= Text provided =
Craig against land sale


Former Forest Service employee Gerry House, left, talks on Tuesday with Del Kerr, right, about a proposal to sell the Forest Service's English Point property to fund a federal schools bill. 
 (Jesse Tinsley / The Spokesman-Review)

A Bush administration proposal to sell 300,000 acres of national forest appears to have hit a dead end.

Idaho Sen. Larry Craig, whose Senate subcommittee would have to approve the idea, announced Tuesday that he opposes the sale, which includes 26,000 acres in Idaho and 7,500 acres of public land in Washington.

“It’s bad policy to sell land to fund programs,” said Craig’s spokesman, Dan Whiting. “That’s not a road he wants to go down. … I don’t really see it going anywhere in Congress.”

The Bush administration is not willing to give in, however, and continues to push the land sale as the only available option for raising $800 million for rural schools and road maintenance. Mark Rey, a former Craig staffer who now serves as the president’s point man for forest issues as the Agriculture Department undersecretary, said if the land sales are nixed, then the school and road funding program would also be killed.

“So far nobody has come up with an alternative funding source,” Rey said in a telephone interview Tuesday from his office in Washington, D.C. “Until we start seeing alternatives, there’s really no debate. … We’re not willing to rule out land sales prematurely.”

Opposition has been building in recent weeks to the land sale. Last week, members of the overwhelmingly Republican Idaho Senate voted 34-1 to oppose the plan. Senators from across the West have also come out against the idea, including conservative Montana Republican Conrad Burns, who recently declared it “dead in the water.”

But until Tuesday there’s been little reaction from Larry Craig, also a Republican. As chairman of the Senate Subcommittee on Public Lands and Forests, Craig’s support is critical for the measure, which was announced early last month as part of the Bush administration’s 2007 budget. But Craig has also been the leading proponent of the county payments program, which he launched in 2000 along with Oregon Sen. Ron Wyden, a Democrat.

The so-called Craig-Wyden program has sent hundreds of millions of dollars to ailing rural economies across the West, including $42 million to Washington last year and $21 million to Idaho. The money was meant to help county economies recover after the collapse of the Forest Service timber sale program in the 1990s.

Funding for the program expires this year. Because of complicated federal budget laws, a new funding source must come from what’s known as a mandatory account – a program that must be funded in full each year, Rey explained. There are few mandatory accounts to raid within the Agriculture or Interior departments, he said. Food stamps is one such program.

= Exercise task 1 =
Retype the passage from the news story on the national forest land sale, starting at "Funding for the" and ending at "one such program.".
= Exercise task 2 =
Continue the news story about the national forest land sale, picking up right after its last sentence.

= Given records =
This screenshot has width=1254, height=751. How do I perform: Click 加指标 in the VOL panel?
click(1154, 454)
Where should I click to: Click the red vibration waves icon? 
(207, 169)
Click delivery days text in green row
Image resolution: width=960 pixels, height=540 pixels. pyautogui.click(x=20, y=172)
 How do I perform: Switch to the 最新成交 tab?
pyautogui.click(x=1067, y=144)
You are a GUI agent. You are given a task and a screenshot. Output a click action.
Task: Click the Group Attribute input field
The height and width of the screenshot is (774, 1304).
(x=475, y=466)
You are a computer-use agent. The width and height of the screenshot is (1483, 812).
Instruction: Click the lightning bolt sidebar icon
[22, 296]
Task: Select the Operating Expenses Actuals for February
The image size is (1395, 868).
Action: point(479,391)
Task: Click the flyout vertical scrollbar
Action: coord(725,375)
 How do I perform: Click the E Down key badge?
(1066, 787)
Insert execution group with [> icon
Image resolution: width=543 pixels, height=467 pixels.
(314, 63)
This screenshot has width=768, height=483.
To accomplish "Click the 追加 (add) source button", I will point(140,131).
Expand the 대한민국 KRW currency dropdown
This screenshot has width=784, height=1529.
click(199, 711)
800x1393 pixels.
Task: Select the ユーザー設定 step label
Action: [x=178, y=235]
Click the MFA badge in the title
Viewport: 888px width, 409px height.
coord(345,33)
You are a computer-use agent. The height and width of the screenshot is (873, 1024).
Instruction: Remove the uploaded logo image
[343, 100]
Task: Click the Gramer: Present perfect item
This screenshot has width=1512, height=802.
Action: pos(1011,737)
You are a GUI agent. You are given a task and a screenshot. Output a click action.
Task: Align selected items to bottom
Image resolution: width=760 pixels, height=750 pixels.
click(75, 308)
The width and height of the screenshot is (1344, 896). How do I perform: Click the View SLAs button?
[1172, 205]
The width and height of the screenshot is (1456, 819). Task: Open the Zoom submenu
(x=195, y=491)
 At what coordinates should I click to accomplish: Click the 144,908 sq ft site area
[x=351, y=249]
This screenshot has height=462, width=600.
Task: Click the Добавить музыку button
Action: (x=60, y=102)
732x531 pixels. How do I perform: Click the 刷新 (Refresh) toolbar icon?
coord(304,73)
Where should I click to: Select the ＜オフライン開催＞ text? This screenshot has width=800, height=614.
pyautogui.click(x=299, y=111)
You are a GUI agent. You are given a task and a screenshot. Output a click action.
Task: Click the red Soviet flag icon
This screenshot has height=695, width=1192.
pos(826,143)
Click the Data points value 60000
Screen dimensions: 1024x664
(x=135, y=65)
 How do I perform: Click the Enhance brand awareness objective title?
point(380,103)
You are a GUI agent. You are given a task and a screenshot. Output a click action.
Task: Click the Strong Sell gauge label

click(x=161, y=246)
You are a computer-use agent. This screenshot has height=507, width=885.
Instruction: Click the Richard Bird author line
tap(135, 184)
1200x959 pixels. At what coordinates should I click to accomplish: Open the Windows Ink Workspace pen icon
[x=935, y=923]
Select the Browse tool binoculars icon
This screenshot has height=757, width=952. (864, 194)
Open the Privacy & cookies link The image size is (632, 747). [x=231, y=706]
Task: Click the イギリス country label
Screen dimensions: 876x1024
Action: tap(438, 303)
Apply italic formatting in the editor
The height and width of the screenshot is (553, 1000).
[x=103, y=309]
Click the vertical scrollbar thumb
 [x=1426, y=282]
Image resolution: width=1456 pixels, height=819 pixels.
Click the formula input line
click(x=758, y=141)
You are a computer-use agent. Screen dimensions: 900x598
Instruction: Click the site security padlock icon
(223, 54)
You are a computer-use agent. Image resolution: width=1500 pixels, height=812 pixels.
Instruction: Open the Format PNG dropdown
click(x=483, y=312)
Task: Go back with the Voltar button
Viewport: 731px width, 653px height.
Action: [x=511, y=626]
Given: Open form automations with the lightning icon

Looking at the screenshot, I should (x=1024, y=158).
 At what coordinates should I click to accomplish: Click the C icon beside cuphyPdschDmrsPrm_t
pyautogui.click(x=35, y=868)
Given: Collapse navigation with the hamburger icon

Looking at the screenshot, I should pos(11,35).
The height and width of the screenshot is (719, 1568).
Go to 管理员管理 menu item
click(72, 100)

= Exercise result 1 =
Funding for the program expires this year. Because of complicated federal budget laws, a new funding source must come from what’s known as a mandatory account – a program that must be funded in full each year, Rey explained. There are few mandatory accounts to raid within the Agriculture or Interior departments, he said. Food stamps is one such program.

= Exercise result 2 =
“Not surprisingly, there wasn’t a great deal of support to cut the food stamps program,” Rey said.

The Bush administration also looked at speeding up gas and oil drilling permit processing, as well as using money raised by energy drilled out of Alaska’s Arctic National Wildlife Refuge. Neither of the ideas would fulfill the requirements of having the money available by next year, Rey said.

Selling isolated tracts of national forest appears to be the only way to continue the Craig-Wyden program, Rey said. Eventually, the program was meant to be phased out. With timber sales on national forest lands beginning to increase – they are again at levels similar to the early 1970s – Rey said he doesn’t expect to see additional land sales needed.

“We’re not looking at this as the first in a series of land sales,” Rey said. “We’re not starting down a road of selling some land now and more land in five years.”

Selling any public land doesn’t sit well with many in the West, said John Freemuth, senior fellow at the Andrus Center for Public Policy and professor of political science at Boise State University. “The American public has long rejected the notion of large-scale transfers or selling of public land,” he said.

The Andrus Center’s research on the Craig-Wyden program shows it to be one of the most popular, effective pieces of recent legislation in the West, Freemuth said. One particularly successful aspect of the program has been the creation of citizen advisory committees, which direct funds for public land improvement projects.

“It’s such a tragedy this legislation is being held hostage, that it has to be funded through federal land sales,” Freemuth said.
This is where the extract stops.